File mapping allows a process to access files more quickly and easily by using a pointer to a file view. Using a pointer improves efficiency because the file resides on disk, but the file view resides in memory. File mapping allows the process to use both random input and output (I/O) and sequential I/O. It also allows the process to efficiently work with a large data file, such as a database, without having to map the whole file into memory. When the process needs data from a portion of the file other than what is in the current file view, it can unmap the current file view, then create a new file view. The file mapping functions allow a process to create file mapping objects and file views to easily access and share data. The following illustration shows the relationship between the file on disk, a file mapping object, and a file view.

The file on disk can be any file that you want to map into memory, or it can be the system page file. The file mapping object can consist of all or only part of the file. It is backed by the file on disk. This means that when the system swaps out pages of the file mapping object, any changes made to the file mapping object are written to the file. When the pages of the file mapping object are swapped back in, they are restored from the file. A file view can consist of all or only part of the file mapping object. A process manipulates the file through the file views. A process can create multiple views for a file mapping object. The file views created by each process reside in the virtual address space of that process. Windows Me/98/95: All file views reside in the shared address space. The shared address space exists in the range between 2 and 3 gigabytes in the virtual address space for each process.
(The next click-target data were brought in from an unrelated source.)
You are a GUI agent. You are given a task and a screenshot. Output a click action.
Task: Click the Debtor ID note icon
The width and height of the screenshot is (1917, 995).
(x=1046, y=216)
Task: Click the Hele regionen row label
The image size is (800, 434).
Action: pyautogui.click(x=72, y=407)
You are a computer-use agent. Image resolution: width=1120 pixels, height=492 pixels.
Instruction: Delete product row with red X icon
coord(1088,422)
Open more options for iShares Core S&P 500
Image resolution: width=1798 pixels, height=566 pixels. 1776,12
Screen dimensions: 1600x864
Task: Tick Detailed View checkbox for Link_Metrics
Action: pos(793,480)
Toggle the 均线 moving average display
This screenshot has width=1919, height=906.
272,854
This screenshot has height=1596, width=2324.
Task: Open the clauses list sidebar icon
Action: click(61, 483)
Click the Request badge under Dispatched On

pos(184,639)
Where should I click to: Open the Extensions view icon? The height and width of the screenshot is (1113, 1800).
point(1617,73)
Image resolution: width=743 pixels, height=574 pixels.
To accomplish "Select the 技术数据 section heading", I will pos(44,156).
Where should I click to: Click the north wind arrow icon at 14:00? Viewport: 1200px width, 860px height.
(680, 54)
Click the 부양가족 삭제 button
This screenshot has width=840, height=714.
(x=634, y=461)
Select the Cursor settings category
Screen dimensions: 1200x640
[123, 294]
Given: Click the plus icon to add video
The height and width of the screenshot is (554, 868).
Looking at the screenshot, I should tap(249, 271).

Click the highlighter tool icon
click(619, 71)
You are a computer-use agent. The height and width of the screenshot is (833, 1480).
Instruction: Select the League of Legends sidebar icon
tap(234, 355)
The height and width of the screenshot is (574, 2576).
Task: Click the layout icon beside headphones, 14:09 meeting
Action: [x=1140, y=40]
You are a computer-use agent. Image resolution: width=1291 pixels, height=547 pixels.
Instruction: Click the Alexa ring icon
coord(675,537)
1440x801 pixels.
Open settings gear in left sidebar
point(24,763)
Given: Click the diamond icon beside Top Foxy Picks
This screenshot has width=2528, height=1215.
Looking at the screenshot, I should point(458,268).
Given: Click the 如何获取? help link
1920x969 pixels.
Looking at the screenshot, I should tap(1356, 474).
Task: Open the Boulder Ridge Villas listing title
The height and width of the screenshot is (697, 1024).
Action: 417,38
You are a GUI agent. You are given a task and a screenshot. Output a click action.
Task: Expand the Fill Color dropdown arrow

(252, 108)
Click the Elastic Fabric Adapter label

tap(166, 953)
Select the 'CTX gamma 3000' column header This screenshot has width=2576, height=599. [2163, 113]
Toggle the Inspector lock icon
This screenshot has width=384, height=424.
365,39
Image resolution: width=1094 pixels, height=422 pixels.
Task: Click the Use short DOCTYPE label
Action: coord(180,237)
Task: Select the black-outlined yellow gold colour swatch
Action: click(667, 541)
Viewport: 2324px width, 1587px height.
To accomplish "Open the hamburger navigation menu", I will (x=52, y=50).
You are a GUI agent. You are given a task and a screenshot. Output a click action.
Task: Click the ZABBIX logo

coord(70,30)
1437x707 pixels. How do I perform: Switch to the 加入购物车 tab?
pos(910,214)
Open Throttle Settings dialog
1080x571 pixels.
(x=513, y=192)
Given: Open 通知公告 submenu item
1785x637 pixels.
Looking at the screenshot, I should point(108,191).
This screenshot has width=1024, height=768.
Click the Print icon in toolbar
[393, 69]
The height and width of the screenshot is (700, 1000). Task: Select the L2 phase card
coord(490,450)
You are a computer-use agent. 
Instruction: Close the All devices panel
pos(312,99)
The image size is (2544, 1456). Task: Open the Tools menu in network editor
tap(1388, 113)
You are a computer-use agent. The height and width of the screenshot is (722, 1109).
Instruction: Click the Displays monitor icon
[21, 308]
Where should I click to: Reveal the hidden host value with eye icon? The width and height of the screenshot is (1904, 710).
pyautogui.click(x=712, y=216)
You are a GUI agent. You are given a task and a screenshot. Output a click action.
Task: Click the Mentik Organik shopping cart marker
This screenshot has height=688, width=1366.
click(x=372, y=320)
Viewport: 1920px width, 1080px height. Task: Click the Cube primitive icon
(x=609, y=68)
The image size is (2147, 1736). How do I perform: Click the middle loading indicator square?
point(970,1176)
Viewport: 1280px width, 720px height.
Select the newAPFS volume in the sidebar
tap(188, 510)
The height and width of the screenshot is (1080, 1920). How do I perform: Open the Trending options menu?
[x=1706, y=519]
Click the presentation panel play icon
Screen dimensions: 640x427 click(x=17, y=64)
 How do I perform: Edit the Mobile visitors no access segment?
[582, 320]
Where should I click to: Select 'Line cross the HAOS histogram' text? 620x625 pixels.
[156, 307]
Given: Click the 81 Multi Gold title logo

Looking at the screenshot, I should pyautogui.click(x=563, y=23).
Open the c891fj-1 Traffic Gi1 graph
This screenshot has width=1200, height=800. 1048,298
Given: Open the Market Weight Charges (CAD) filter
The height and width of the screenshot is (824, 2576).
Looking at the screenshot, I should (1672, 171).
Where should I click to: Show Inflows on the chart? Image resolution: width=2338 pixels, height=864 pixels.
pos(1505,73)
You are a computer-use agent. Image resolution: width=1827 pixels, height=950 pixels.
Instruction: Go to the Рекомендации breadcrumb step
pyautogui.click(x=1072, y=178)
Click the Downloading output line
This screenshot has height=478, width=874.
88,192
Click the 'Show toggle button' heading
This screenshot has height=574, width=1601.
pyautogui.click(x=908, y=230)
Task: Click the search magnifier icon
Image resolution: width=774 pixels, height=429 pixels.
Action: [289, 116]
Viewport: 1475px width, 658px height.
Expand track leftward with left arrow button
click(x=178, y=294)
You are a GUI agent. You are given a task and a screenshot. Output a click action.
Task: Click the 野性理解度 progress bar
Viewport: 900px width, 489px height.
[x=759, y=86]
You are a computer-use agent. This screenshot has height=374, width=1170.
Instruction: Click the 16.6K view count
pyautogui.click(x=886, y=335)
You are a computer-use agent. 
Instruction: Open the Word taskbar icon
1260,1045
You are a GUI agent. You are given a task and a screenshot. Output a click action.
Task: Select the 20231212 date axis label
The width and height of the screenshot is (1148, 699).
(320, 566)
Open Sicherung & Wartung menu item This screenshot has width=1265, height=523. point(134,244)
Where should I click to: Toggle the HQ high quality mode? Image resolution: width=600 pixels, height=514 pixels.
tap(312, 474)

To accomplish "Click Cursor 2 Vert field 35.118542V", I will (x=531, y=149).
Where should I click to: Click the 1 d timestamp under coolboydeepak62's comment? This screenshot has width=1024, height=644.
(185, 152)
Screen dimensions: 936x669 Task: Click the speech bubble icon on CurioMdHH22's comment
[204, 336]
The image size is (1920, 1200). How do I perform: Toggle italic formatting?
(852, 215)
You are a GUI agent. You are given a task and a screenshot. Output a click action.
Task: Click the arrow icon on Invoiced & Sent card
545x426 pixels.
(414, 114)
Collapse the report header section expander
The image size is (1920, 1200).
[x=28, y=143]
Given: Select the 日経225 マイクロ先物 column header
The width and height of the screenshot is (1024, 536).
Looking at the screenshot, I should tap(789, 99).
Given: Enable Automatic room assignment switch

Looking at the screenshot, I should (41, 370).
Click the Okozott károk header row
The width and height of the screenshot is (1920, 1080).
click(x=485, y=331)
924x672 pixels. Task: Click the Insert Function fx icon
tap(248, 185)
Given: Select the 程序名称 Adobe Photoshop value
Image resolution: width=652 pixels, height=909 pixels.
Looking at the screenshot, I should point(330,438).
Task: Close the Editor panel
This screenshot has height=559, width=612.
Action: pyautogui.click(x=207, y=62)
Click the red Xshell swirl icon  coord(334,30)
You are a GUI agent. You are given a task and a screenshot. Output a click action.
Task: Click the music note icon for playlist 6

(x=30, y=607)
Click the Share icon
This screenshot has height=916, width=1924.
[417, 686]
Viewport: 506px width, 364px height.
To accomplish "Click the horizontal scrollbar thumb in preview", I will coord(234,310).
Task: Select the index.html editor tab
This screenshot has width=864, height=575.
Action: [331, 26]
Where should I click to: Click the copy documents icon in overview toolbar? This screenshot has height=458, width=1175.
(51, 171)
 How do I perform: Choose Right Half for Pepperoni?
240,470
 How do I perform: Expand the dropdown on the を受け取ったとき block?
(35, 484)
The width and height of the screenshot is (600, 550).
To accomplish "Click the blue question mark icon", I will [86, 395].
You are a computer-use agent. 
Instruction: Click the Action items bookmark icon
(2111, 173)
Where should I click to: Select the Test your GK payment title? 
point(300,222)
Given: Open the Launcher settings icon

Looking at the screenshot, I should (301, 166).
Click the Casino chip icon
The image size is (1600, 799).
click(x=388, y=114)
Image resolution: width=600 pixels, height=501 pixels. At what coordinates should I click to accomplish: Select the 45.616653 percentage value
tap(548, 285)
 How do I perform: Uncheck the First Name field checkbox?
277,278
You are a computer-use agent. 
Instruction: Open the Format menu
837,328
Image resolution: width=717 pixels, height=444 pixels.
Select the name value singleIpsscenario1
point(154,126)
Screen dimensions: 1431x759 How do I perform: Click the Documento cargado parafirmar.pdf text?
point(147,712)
It contains the 16-bit heap and shared system DLLs, as well as file views. When multiple processes use the same file mapping object to create views for a local file, the data is coherent. That is, the views contain identical copies of the file on disk. The file cannot reside on a remote computer if you want to share memory between multiple processes.

More stuff

Memory mapped files are seductive because they offer the lure of reading and writing data on disk using only a memory pointer. Advance the pointer to a new address, and presto! the data magically appears there. The system takes care of reading the data from disk on demand, using the memory page protection architecture of the x386 virtual memory controller. If you refer to an address that has not yet been loaded into RAM, a page fault occurs behind the scenes and reads the data into RAM for you. Your program doesn't notice this activity because your thread is suspended while the page fault is processed.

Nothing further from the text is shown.